O governo do Japão está avançando em seus planos estratégicos para garantir a autonomia no fornecimento de minerais essenciais. A Agência Japonesa de Ciência e Tecnologia Marinha-Terrestre (Jamstec) anunciou que o país planeja conduzir um teste em grande escala para a mineração de terras-raras no fundo do mar. A operação está agendada para fevereiro de 2027 e representa um marco crucial para a nação.
Esta iniciativa compõe a segunda etapa de um projeto ambicioso que tem como meta viabilizar a industrialização da produção nacional de terras-raras até março de 2028. Como o território terrestre japonês carece de grandes reservas desses recursos, o país tem direcionado seus esforços para o oceano, buscando novos volumes que possam sustentar a criação de uma cadeia de refino própria e independente.

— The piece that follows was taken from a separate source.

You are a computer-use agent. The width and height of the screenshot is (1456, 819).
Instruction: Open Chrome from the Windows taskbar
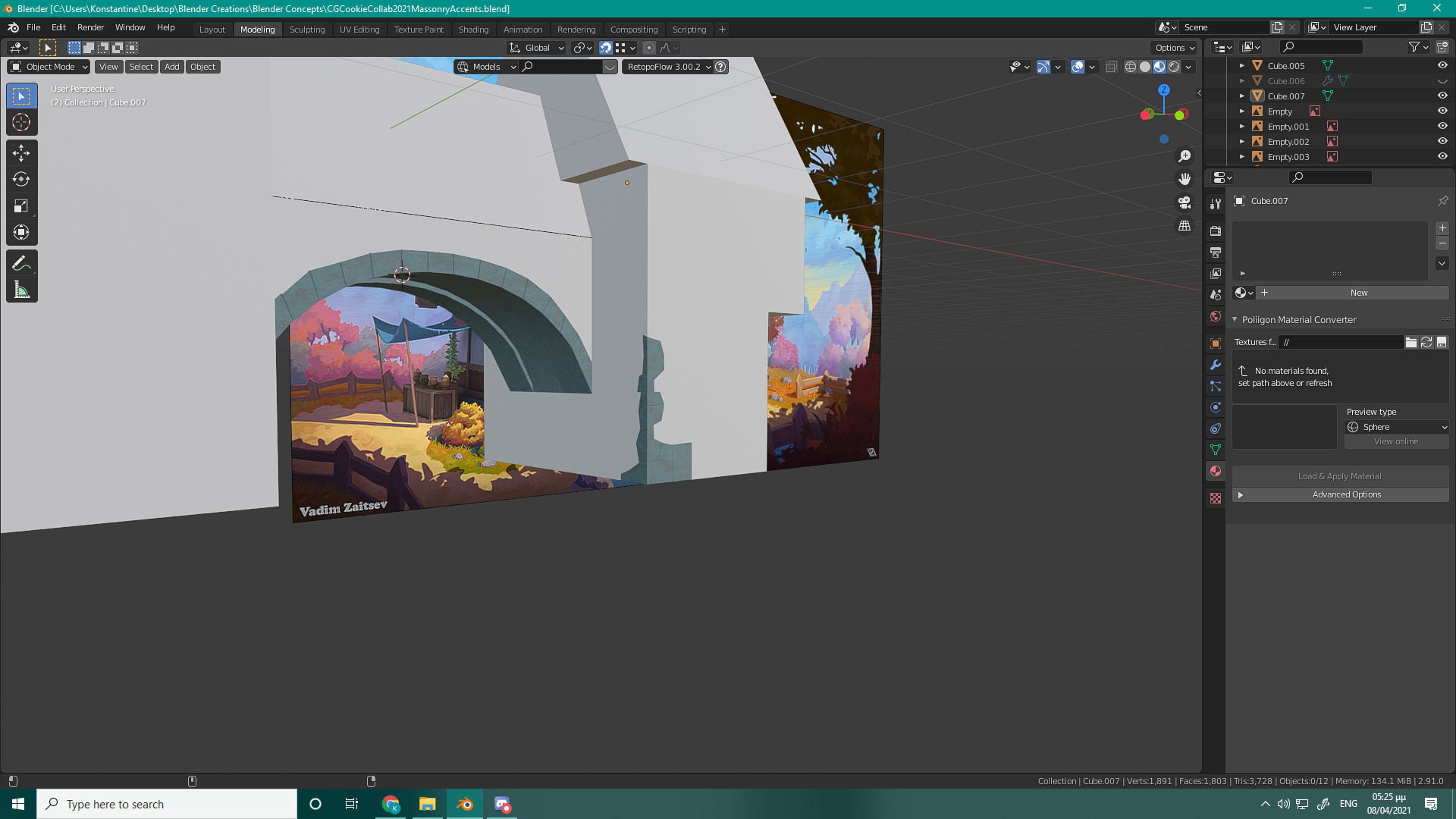pyautogui.click(x=391, y=804)
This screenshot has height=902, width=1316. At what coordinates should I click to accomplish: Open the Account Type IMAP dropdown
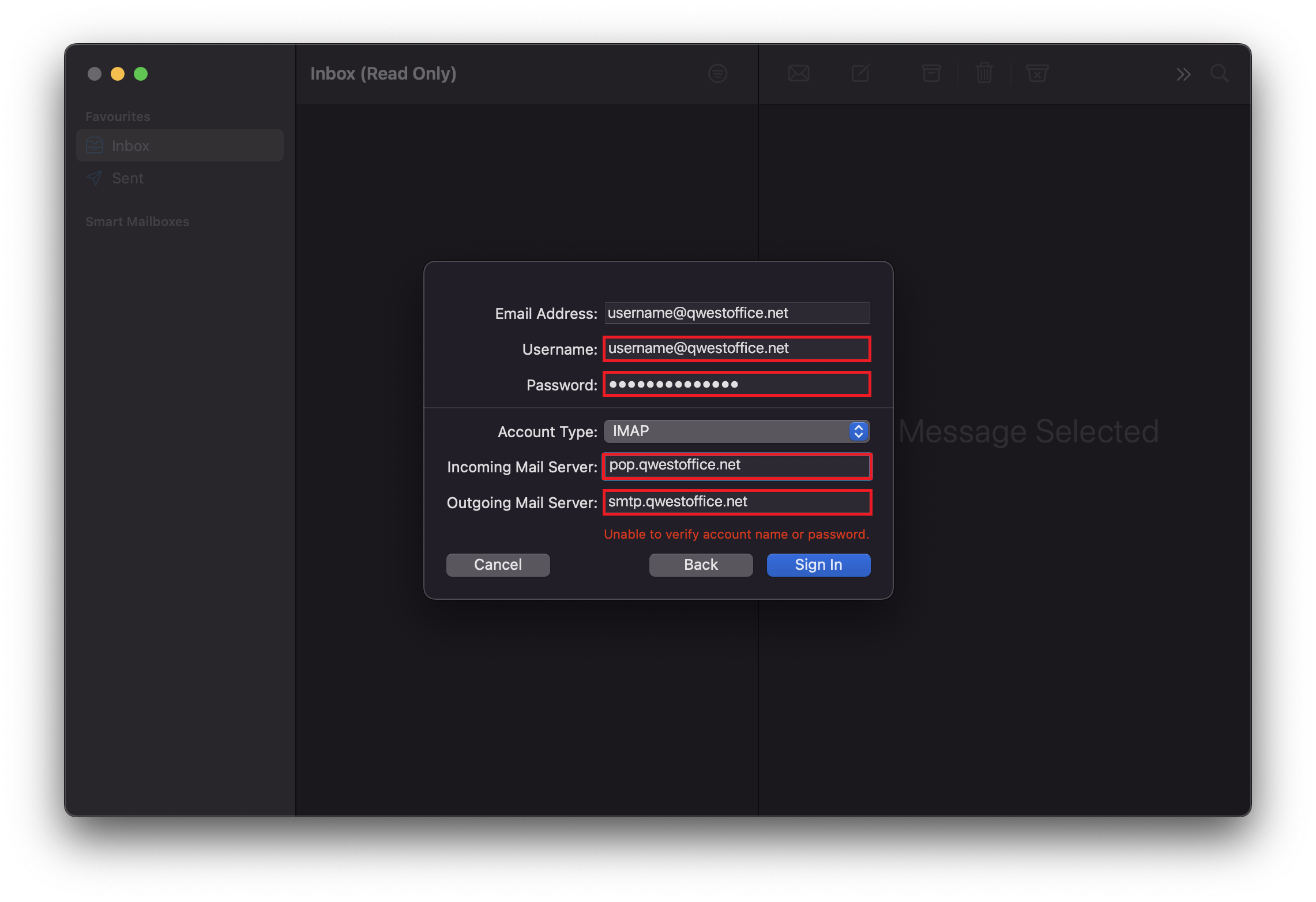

Resultados promissores em testes iniciais
Até o momento, os indicativos coletados pelos pesquisadores têm sido positivos. Em um comunicado oficial divulgado recentemente, a Jamstec confirmou que uma operação de menor escala, realizada no início do ano, obteve sucesso na extração de terras-raras diretamente do leito marinho. Detalhes técnicos e operacionais dessa fase inicial podem ser consultados na íntegra do relatório (PDF – 2 MB, em inglês).
O procedimento pioneiro utilizou uma embarcação-plataforma adaptada da indústria petrolífera para realizar a sucção de lodo contendo sedimentos ricos em elementos de terras-raras. O processo operou a uma profundidade impressionante, alcançando quase 6.000 metros abaixo da superfície. A dinâmica da operação guarda semelhanças com a extração tradicional de petróleo, mas com o objetivo direcionado à captação de minerais misturados na lama submarina.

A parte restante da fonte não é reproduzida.